Alabaster occurs naturally in many shades of
color, from pure white to reddish-tan. Like all
other forms of gypsum, alabaster forms by the
evaporation of bedded deposits that are
precipitated mainly from evaporating seawater.
Indigenous to Egypt, alabaster has been quarried
for more than seven thousand years from a
source just a few miles behind the Valley of the
Kings in ancient Thebes. This stone was prized
by the pharaohs for its luminous properties.
When held up to the light, the stone absorbs the
glow and spreads it evenly throughout its
structure, becoming almost translucent if carved
thinly enough. The Ancient Egyptians used this
wonderful material for many purposes, including
household items, ritual objects, and for a number
of different funerary uses such as sarcophagi and
Although little is known about the first Persian
occupation of Egypt, from what evidence remains
it is clear that this colony was more prosperous
under the wise rule of Darius than during the
reigns of any of his followers. When King
Cambyses II sought to expand his empire into
Africa, he conquered the Egyptians in 525 B.C. at
the Battle of Pelusium and established the
Persian controlled satrapy that would last until
404 B.C. Thus the kings of Persia ruled Egypt as
the 27th Dynasty.
Darius I, one of the most noted Persian rulers
and a relative of Cyrus the Great, assumed the
throne upon the death of Cambyses after a brief
struggle for power. He ruled from 521 to 486
B.C., a relatively lengthy reign of thirty-six years,
during which time he tried to legitimize his rule
of Egypt by associating himself with the
pharaohs of the Saite Period. The inscription on
this magnificent alabastron has been translated
as: "King of Upper and Lower Egypt, ruler of the
two lands, Darius who will live eternally, year 33
of his reign."
Darius was a noble statesman and effective
administrator who expanded the borders of the
kingdom into Europe and Northern India. Darius
was not merely concerned with wealth and
power; but expressed a real interest in the
heritage of the ancient civilization he ruled over.

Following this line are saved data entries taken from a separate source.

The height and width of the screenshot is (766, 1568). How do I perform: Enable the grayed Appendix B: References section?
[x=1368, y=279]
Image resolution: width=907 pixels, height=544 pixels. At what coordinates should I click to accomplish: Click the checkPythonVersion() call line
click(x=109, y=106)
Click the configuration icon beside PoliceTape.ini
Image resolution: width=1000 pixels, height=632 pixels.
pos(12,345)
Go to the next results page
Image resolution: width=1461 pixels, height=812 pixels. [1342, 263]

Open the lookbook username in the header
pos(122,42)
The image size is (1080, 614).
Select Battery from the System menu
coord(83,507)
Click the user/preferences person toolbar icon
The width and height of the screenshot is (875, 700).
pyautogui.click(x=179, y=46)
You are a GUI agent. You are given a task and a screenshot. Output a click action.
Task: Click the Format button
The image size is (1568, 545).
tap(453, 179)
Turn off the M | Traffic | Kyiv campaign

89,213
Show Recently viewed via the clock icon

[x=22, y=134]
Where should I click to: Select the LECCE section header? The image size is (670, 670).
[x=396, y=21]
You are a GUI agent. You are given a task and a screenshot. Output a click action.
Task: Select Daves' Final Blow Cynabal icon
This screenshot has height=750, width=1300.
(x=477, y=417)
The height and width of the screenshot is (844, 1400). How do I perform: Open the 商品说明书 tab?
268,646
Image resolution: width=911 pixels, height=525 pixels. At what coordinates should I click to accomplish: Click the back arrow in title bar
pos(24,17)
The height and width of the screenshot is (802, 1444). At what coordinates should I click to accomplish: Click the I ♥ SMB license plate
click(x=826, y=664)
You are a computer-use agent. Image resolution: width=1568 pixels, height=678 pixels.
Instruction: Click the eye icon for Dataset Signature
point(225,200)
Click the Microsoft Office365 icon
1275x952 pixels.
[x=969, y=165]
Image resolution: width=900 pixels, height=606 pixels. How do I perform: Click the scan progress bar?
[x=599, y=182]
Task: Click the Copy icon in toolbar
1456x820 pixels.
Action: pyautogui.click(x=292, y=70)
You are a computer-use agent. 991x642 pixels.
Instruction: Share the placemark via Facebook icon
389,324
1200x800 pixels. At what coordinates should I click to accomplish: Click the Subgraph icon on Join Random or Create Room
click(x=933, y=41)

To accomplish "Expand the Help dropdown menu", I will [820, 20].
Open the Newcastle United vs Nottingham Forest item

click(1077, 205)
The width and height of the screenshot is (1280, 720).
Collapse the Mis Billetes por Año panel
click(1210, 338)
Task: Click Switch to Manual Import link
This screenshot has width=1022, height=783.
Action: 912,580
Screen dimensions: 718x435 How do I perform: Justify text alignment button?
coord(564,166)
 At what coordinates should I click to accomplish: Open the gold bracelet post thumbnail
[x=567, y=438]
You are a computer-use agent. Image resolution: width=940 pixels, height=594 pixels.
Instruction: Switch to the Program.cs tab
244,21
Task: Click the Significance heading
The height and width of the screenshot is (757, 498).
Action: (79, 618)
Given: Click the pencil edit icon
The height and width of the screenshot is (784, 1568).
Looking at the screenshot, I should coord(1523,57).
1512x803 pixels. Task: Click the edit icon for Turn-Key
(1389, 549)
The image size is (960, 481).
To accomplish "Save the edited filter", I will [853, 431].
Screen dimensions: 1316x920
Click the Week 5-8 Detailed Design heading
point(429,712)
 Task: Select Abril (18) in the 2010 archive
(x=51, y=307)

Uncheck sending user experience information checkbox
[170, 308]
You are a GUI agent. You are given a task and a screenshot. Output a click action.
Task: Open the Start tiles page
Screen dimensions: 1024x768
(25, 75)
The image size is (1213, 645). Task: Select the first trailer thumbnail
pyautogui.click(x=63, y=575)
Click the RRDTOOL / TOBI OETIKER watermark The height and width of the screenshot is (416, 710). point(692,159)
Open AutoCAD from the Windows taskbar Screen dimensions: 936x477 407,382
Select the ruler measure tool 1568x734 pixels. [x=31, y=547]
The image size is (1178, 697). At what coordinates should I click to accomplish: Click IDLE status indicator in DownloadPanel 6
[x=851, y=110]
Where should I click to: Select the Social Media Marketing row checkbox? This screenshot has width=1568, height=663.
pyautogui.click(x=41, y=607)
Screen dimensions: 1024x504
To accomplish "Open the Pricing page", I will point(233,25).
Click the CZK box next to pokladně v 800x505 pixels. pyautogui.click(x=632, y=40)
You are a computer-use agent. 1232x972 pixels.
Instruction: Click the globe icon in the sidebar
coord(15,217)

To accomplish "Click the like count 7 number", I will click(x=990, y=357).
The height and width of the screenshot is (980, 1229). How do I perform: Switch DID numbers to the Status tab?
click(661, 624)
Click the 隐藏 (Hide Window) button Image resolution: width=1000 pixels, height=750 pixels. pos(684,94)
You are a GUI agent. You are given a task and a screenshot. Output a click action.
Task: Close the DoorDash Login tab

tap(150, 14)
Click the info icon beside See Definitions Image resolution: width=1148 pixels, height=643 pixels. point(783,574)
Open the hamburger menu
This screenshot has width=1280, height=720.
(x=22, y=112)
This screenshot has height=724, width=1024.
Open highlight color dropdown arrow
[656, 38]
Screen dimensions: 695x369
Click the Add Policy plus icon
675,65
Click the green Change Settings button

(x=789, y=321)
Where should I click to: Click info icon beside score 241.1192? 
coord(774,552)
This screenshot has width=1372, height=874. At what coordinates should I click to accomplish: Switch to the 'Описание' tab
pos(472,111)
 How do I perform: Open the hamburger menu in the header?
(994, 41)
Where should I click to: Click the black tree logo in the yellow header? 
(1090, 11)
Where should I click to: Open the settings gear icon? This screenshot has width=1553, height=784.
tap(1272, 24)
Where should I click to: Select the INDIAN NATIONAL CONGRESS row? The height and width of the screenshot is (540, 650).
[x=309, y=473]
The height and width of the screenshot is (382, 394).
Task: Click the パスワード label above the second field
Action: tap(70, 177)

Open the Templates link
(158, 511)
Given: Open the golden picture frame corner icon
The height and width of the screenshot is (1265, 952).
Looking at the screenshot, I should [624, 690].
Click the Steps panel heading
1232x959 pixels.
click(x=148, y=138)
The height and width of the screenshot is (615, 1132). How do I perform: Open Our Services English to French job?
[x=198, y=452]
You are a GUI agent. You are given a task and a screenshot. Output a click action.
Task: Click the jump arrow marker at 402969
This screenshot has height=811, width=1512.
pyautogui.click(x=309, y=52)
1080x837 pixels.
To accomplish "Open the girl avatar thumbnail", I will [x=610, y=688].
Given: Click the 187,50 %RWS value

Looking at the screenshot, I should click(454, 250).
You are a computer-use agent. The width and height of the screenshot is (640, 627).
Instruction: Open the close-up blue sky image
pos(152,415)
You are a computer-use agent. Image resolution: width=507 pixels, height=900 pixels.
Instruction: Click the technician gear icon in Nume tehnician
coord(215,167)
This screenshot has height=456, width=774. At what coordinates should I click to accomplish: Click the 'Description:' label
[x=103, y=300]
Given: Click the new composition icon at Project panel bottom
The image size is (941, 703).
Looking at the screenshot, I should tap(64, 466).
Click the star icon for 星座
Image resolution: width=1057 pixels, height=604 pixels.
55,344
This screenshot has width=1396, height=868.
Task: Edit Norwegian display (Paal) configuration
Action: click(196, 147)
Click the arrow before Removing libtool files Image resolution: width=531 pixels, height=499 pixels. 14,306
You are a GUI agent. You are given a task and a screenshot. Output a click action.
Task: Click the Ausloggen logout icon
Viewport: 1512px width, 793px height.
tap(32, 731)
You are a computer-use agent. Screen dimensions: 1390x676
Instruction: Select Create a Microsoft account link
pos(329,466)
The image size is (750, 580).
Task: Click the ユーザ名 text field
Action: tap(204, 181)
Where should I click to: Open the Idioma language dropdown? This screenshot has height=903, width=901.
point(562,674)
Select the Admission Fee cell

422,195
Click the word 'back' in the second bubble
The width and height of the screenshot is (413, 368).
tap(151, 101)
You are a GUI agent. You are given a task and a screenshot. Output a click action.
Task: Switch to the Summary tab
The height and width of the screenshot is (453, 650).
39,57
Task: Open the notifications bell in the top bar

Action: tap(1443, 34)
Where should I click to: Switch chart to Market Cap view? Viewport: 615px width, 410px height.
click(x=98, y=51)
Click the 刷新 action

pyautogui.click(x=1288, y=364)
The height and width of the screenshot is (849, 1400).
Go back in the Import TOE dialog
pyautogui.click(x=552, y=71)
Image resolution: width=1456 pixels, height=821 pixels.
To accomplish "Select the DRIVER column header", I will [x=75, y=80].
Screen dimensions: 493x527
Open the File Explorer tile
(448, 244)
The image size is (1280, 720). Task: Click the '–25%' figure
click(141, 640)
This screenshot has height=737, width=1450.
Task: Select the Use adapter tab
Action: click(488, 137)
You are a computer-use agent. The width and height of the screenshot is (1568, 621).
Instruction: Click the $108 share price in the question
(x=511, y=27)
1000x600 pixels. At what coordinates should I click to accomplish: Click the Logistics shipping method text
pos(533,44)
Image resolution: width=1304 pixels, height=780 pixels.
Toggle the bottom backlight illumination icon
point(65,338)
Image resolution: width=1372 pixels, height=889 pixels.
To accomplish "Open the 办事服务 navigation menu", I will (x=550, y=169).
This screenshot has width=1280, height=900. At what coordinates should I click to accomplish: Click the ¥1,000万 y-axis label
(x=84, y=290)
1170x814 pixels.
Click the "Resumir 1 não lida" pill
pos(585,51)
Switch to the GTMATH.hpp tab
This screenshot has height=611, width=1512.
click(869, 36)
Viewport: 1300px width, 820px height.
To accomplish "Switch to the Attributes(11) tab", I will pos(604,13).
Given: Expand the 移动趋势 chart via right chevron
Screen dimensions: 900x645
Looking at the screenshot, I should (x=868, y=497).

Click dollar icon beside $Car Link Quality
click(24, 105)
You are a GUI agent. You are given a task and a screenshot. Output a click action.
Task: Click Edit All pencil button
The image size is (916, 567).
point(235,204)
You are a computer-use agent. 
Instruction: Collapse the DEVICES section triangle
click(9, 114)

In his third year of rule, Darius sent an order to
the Satrap of Egypt to gather all the brightest
soldiers, priests, and scribes. Together, they
were commanded to write an all-encompassing
history of the laws of Egypt, a task that would
ultimately take over fifteen years to complete.
For this reason, Darius was noted by Diodorus as
one of the greatest lawgivers in Egyptian history.
Furthermore, Darius re-excavated the canal
connecting the Red Sea to the Nile, and thus to
the Mediterranean, opening up a forgotten trade
route and completing the great project
abandoned during the reign of his Saite
predecessors. Along the banks of the canal, large
relief sculptures commemorating the voyage of
twenty-four ships laden with treasure bound for
Persia were carved, inscribed in both cuneiform
and hieroglyphics. Some of these rock carvings
still survive today, testaments to the enlightened
rule of Darius I who alone amongst Persian
Kings, sought to associate himself with the great
pharaohs of the past as a rightful ruler of the
people of Egypt.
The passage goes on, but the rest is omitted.